Entropie, manque d'information, incertitude, désordre, complexité, apparaissent donc comme des avatars d'un seul et même concept. Sous l'une ou l'autre de ces formes, l'entropie est associée à la notion de probabilité [...] Elle caractérise non pas un objet en soi, mais la connaissance que nous en avons et nos possibilités de faire des prévisions. Elle a donc un caractère à la fois objectif et subjectif.
Roger Balian, Université de tous les savoirs, p220

Curieusement, la notion d'entropie thermodynamique qui rend compte du phénomène on ne peut plus physique de transformation de la chaleur en travail, va bientôt se trouver identifiée avec celle d'information à partir de la statistique et des probabilités (Fischer, Shannon). La valeur d'une information étant dans son improbabilité, il est effectivement strictement équivalent de parler d'entropie ou de quantité d'information. Sauf que l'information, c'est le contraire de l'entropie comme improbabiluté, c'est même ce qui permet de s'opposer à l'entropie pour une finalité subjective, un système cognitif, un organisme biologique. Après la confusion de l'entropie avec l'énergie ou bien une loi mécanique qui ne soit pas statistique, la confusion avec l'information mène paradoxalement à la négation du caractère subjectif et anti-entropique de l'information, si ce n'est à la confusion des caractéristiques de la matière et de l'information qu'on en tire, frisant souvent l'absurde quand ce n'est pas un nouvel idéalisme.

On ne peut nier qu'il y a bien égalité stricte, à l'inversion du signe près, entre l'entropie et la quantité d'information. L'entropie peut effectivement se définir comme l'information perdue, le désordre, la multiplication des configurations possibles, des irrégularités, la perte de forces structurantes à longue portée et le manque d'information qui en résulte. Quand l'entropie augmente, notre information diminue. La raison de cette équivalence est bien donnée par Maxwell mais n'apparaît pas assez pourtant dans cette physique des effets macroscopiques : c'est que l'entropie implique déjà un observateur, un point de vue subjectif constituant son objet et mesurant sa dégradation, niveau d'observation pour lequel l'information fait sens. Si l'entropie est déjà une notion subjective d'ordre statistique, une probabilité macroscopique, l'identification avec l'information va plus loin puisqu'elle implique qu'on ne s'intéresse à l'entropie que pour lutter contre !

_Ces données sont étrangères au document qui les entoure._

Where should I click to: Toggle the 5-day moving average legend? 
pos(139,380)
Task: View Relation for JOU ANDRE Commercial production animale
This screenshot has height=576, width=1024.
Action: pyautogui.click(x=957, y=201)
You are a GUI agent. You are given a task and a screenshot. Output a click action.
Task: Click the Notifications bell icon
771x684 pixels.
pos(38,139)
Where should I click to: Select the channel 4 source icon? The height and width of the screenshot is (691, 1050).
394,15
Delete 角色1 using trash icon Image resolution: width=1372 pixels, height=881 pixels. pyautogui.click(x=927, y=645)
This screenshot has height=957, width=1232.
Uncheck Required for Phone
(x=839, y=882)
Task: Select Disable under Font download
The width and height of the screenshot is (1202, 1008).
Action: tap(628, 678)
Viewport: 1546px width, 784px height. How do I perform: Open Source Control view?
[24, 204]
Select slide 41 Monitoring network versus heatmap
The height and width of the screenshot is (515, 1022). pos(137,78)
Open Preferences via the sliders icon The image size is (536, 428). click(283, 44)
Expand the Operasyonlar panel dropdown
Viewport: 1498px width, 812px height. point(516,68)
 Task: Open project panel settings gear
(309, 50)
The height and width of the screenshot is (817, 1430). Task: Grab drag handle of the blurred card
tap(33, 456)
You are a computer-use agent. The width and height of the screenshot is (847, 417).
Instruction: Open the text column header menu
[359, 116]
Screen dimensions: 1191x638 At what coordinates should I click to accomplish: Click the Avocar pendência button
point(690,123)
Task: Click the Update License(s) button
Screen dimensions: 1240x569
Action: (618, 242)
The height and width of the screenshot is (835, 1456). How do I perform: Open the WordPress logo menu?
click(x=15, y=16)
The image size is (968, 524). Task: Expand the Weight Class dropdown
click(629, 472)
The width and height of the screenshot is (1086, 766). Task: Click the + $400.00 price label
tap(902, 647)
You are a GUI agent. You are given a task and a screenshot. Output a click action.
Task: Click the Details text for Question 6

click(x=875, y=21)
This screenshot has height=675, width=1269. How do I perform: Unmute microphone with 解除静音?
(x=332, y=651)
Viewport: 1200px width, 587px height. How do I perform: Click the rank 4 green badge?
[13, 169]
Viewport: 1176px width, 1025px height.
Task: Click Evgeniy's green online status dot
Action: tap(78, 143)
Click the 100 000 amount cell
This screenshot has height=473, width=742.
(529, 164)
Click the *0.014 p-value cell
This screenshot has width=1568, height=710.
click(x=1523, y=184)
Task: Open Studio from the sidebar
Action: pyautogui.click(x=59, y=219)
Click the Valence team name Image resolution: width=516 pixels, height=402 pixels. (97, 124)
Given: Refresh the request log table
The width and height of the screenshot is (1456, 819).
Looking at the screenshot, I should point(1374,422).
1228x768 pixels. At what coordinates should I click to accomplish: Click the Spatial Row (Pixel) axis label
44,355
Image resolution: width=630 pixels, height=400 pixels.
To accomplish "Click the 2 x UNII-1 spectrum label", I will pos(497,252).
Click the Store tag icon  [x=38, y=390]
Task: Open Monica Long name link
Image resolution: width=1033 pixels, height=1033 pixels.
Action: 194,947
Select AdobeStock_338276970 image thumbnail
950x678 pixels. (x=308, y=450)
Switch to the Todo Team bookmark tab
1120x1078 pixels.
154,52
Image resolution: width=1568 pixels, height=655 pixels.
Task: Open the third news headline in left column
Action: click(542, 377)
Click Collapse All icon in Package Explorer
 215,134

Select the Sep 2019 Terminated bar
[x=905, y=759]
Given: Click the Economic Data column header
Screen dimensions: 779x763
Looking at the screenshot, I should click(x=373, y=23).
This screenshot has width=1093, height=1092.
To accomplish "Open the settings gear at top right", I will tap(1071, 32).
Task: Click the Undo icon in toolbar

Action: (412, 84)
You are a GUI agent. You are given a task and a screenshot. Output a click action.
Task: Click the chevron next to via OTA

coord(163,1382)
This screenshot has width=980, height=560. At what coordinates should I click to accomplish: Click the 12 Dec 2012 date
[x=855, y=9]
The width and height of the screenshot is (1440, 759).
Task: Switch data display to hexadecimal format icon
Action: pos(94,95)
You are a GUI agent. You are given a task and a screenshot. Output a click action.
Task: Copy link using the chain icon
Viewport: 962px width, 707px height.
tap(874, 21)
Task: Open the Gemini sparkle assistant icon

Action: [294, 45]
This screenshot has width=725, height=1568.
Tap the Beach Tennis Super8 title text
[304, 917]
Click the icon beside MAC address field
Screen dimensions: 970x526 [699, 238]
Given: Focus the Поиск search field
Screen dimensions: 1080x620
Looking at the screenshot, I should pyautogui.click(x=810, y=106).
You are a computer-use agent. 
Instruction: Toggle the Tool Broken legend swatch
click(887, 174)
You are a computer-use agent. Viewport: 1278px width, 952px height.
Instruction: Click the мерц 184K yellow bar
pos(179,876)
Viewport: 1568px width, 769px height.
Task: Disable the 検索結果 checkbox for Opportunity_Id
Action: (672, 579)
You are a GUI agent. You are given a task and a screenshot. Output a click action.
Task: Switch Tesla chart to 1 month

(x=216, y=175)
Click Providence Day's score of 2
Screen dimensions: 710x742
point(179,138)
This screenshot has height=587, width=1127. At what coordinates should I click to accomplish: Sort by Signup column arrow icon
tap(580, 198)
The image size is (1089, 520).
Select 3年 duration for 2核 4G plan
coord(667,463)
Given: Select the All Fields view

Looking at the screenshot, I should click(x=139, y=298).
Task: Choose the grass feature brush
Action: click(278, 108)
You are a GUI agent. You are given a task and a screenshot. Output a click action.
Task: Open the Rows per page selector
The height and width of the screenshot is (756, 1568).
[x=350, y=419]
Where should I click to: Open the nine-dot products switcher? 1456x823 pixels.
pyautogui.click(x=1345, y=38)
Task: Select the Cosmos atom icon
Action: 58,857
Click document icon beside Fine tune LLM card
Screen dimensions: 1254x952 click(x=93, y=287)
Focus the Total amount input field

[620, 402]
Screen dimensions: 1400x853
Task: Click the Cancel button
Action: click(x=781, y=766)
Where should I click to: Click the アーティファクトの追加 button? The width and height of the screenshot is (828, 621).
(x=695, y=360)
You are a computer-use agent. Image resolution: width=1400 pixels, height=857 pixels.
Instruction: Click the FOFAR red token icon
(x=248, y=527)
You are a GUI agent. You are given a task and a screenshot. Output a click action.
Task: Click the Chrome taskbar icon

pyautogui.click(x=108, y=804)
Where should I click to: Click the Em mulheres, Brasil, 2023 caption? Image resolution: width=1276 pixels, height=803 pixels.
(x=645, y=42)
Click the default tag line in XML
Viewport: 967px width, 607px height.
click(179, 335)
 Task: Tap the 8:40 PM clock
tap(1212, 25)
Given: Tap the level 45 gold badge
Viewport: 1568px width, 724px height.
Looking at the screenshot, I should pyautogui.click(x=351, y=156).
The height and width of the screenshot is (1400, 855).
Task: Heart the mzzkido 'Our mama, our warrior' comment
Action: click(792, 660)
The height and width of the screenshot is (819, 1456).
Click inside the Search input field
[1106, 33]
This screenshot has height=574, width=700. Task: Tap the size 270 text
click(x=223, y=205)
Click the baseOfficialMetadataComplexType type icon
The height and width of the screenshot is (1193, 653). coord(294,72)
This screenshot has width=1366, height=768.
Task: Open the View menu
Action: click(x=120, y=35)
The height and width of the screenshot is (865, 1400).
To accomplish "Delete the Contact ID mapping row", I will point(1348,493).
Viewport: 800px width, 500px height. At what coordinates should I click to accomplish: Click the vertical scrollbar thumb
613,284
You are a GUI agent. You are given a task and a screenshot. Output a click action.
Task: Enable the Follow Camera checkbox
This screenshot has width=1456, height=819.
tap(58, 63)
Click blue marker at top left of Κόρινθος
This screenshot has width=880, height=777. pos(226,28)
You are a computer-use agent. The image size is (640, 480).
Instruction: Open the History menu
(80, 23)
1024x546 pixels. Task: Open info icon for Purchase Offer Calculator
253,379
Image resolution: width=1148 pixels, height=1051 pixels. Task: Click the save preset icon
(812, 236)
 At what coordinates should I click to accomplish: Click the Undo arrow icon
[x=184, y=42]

En effet, l'information est le contraire de l'entropie par ses capacités de reproduction, de répétition mais surtout de régulation, c'est-à-dire de rétroaction et de correction d'erreurs (la pertinence de l'information consiste à déclencher une réponse conditionnelle adaptée). Par les régulations, la reproduction, l'apprentissage (répétition) et l'organisation, l'information est un élément de base fondamental du vivant et de sa capacité de résistance à l'entropie, de parer à l'imprévu, de corriger le tir, de s'adapter après-coup grâce à un pilotage par objectifs plutôt que par une programmation ou une cause mécanique. Le principe d'une boucle de rétroaction (ou d'un thermostat) c'est de se régler sur l'écart entre le résultat mesuré et la cible. On n'est plus alors dans la physique mais dans le pilotage par objectif introduisant la finalité dans la chaîne des causes et rejoignant les régulations biologiques. Alors que la physique est le domaine de la causalité (où les causes ont des effets), le domaine de l'information ou de la vie est celui des régulations et des finalités (où les effets deviennent causes). On n'est plus dans une "obligation de moyens" mais dans une "obligation de résultat" vitale qui nous oblige à corriger nos erreurs. C'est ce qu'on peut appeler cultiver son jardin.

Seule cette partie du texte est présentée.